Dim the Lights, Not the Law

   According to the key contributor to East Hampton Town’s 2006 dark-skies lighting code, East Hampton Town Councilwoman Theresa Quigley is confused about a draft revision of those regulations. While stopping short of accusing her and Town Supervisor Bill Wilkinson of lying, Susan Harder says she checked with an architect who supposedly was consulted on the revisions, and he told her that as far as he knew, he had nothing to do with it. The question of who said what to whom — or did not — obscures the central issue, which is just why and on whose behalf the Republican majority on the town board decided to mess with the lighting law in the first place.

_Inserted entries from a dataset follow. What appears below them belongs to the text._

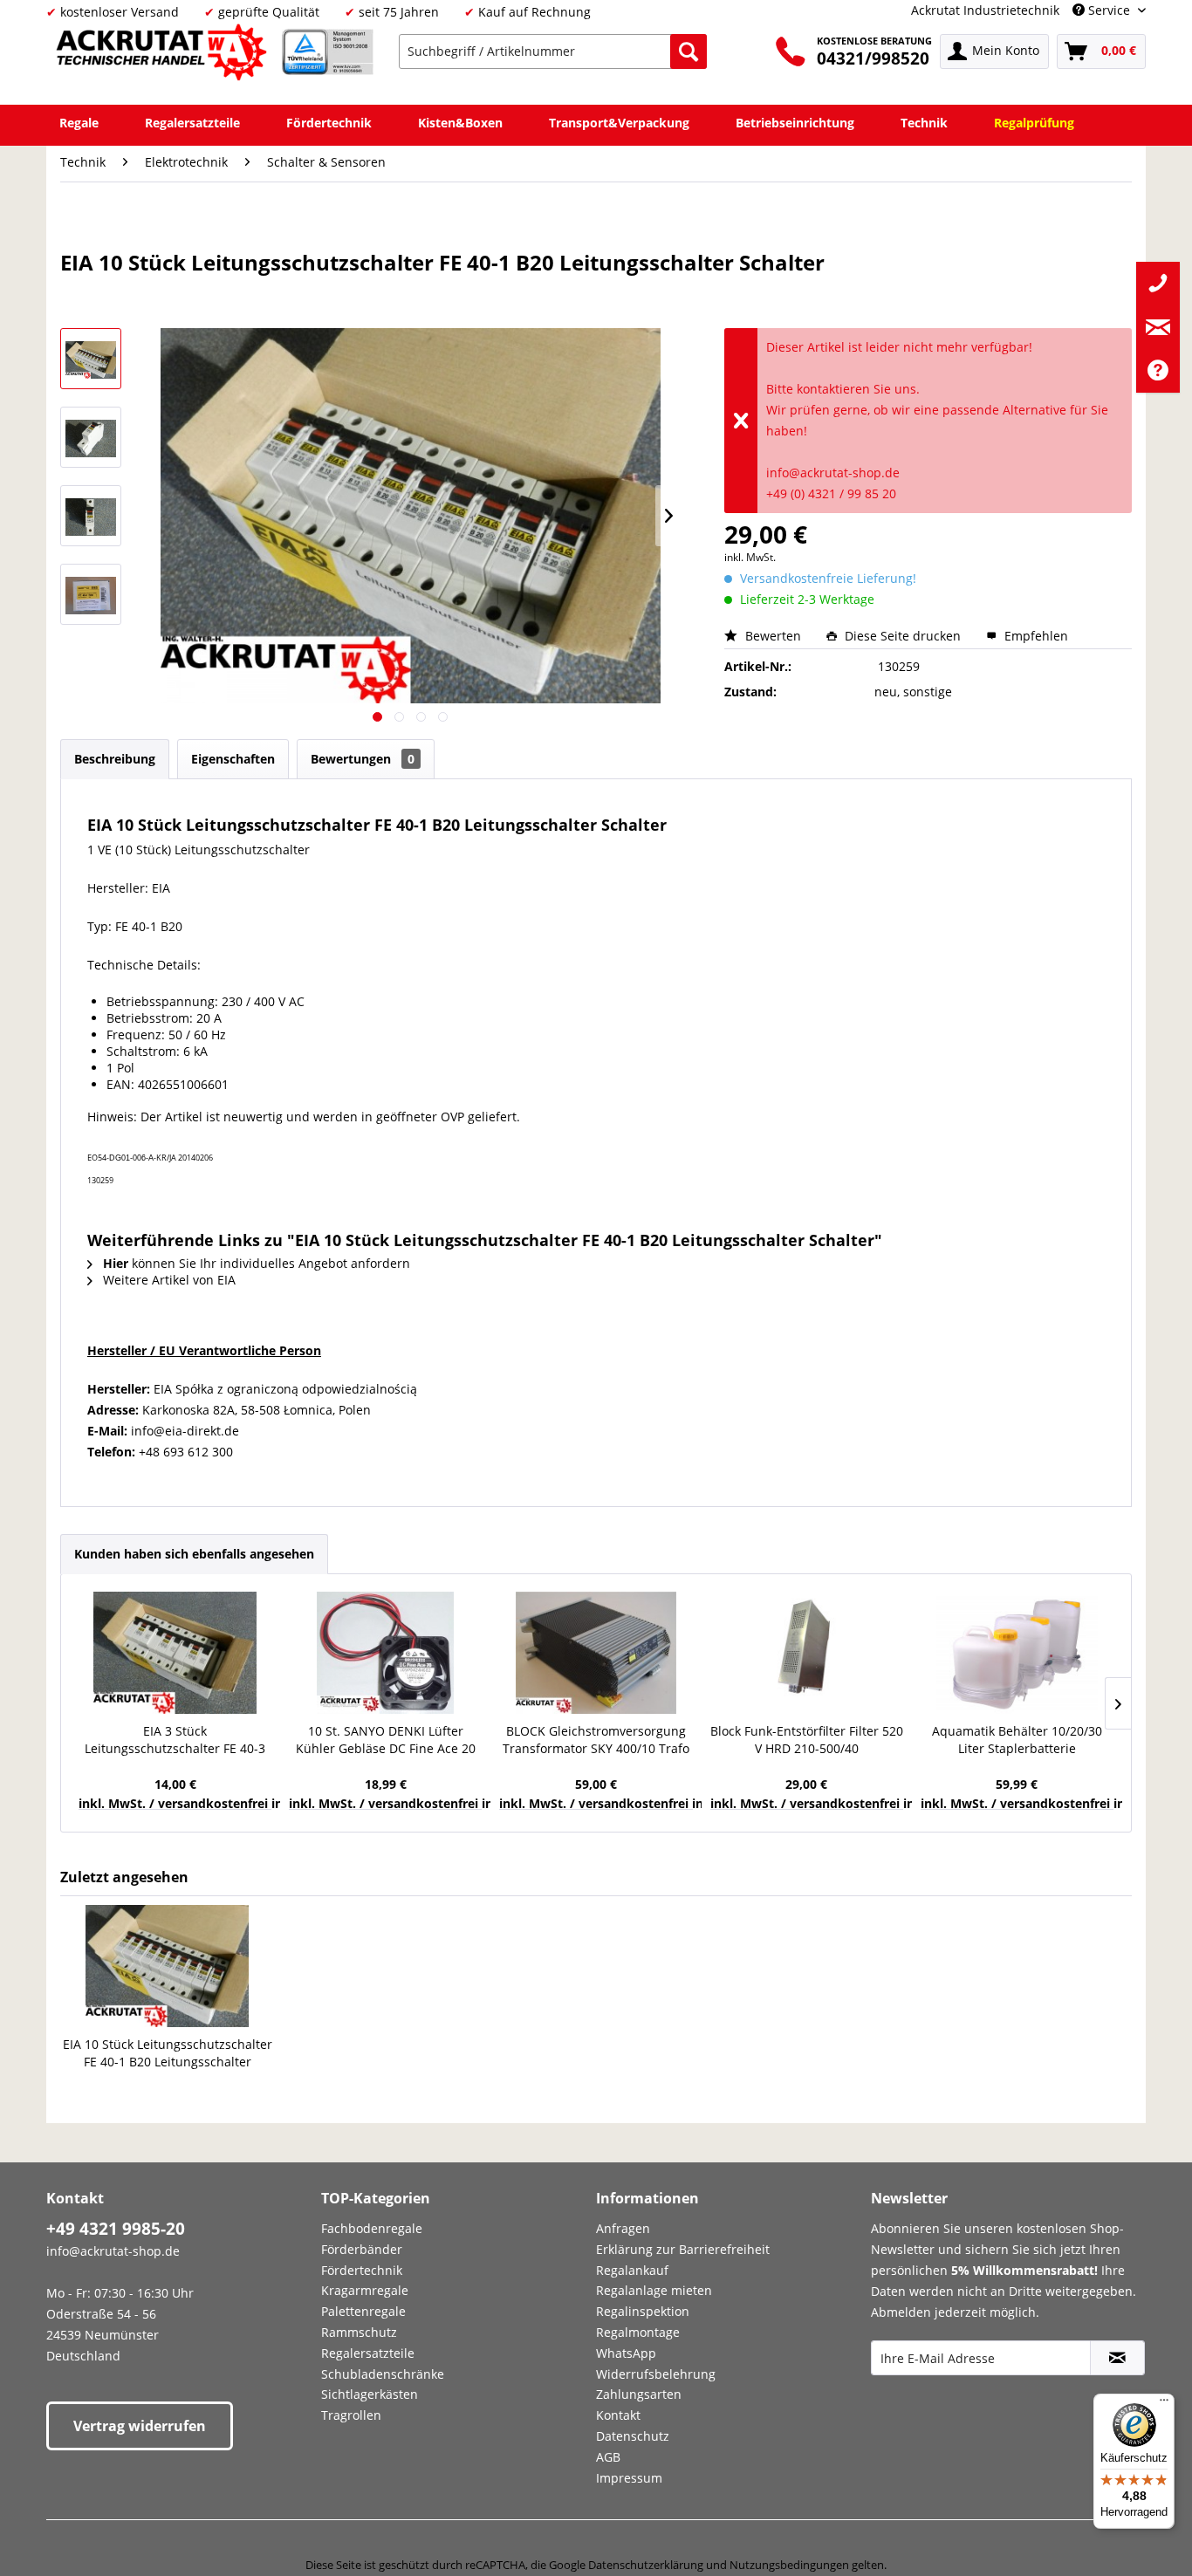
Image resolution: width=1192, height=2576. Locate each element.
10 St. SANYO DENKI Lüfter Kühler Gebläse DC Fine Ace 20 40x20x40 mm (386, 1740)
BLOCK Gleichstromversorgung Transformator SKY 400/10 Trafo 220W (596, 1740)
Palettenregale (363, 2311)
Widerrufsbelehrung (656, 2374)
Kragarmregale (364, 2290)
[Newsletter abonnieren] (1117, 2357)
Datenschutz (632, 2436)
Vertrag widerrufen (139, 2426)
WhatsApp (626, 2353)
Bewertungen (362, 758)
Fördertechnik (361, 2270)
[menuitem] (553, 51)
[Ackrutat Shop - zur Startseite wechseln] (164, 55)
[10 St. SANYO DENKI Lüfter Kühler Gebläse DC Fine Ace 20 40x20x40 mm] (385, 1653)
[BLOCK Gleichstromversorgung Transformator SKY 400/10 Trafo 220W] (595, 1653)
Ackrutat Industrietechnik (985, 10)
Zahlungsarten (639, 2394)
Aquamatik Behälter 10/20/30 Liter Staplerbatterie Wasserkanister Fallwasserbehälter (1017, 1740)
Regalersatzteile (367, 2353)
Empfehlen (1034, 635)
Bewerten (773, 635)
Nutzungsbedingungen (789, 2565)
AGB (608, 2457)
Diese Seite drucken (902, 635)
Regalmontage (638, 2332)
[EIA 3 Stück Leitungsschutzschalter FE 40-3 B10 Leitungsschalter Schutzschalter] (175, 1653)
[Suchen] (688, 51)
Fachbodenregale (371, 2228)
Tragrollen (351, 2415)
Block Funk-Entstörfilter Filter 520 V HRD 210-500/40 (806, 1740)
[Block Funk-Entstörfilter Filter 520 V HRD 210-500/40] (806, 1653)
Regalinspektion (642, 2311)
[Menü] (1164, 2404)
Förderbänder (361, 2249)
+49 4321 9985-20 (115, 2228)
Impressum (629, 2478)
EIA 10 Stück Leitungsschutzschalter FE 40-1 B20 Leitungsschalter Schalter (167, 2053)
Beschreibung (114, 758)
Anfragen (623, 2228)
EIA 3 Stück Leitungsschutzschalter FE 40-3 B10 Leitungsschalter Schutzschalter (175, 1740)
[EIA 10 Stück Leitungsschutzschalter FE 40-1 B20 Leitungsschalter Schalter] (167, 1966)
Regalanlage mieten (654, 2290)
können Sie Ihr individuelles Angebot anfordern (256, 1263)
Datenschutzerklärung (645, 2565)
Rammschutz (359, 2332)
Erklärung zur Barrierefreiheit (683, 2249)
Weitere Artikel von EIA (167, 1279)
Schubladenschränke (382, 2374)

    Attempts to improve 1970s-era protections of the quality of the night sky date back about a decade in East Hampton Town and have their origins in an almost-one-woman effort by Ms. Harder. In 2002, she asked, “Why can’t we get the night sky declared a scenic resource?” After a couple of years’ work, the town as well as East Hampton Village did just that. In the village, a 2004 law that requires lights to be shielded and not directed upward was passed without a fuss. East Hampton Town strengthened its lighting code in 2006, also with minimal complaint. “Keep that lurid orange glow to the west of us,” seemed the consensus.
    However, by 2010, when the last recalcitrant business owners were supposed to comply with the law’s generous “sunset” provisions on offending fixtures, it became a problem. Suddenly, there were objections: The rules supposedly were difficult to understand and compliance would result in inadequate outdoor safety. While the complaints may have been sincere, it is probably more than coincidence that the beefs emerged only when the affected business owners were about to have to pony up for required changes.

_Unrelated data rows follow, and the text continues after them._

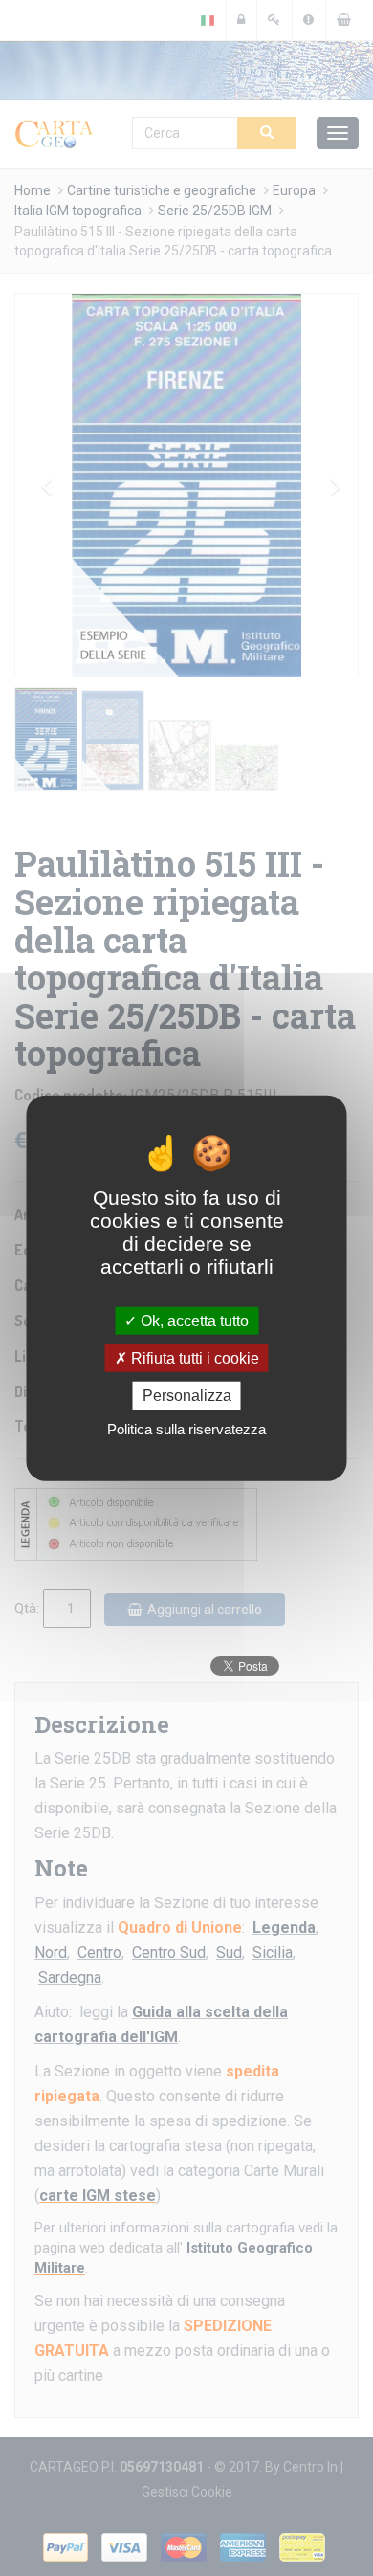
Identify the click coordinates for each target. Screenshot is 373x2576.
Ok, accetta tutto (193, 1321)
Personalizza (187, 1396)
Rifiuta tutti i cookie (193, 1358)
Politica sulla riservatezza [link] (186, 1428)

    Dark skies, or “smart-lighting” rules like those in place here, are important for several reasons. They preserve the view of the stars and allow for a welcome distinction between night and day when the sky is overcast. Animals — and people — are said to do better when night is night and day is day. An unobscured view of the heavens, if you take a metaphysical view, helps remind us of our place in the universe and encourages study and understanding of the mysteries of the heavens.
     Ms. Quigley appears to be spearheading an effort to completely undermine the East Hampton Town lighting code. As we have editorialized before, if the cost of compliance is the objection for a handful of business owners, the town might offer a bounty on outdated fixtures. Though reasonable adjustments to some of the language in the law may be warranted, there should be no wholesale dumping of the existing regulations.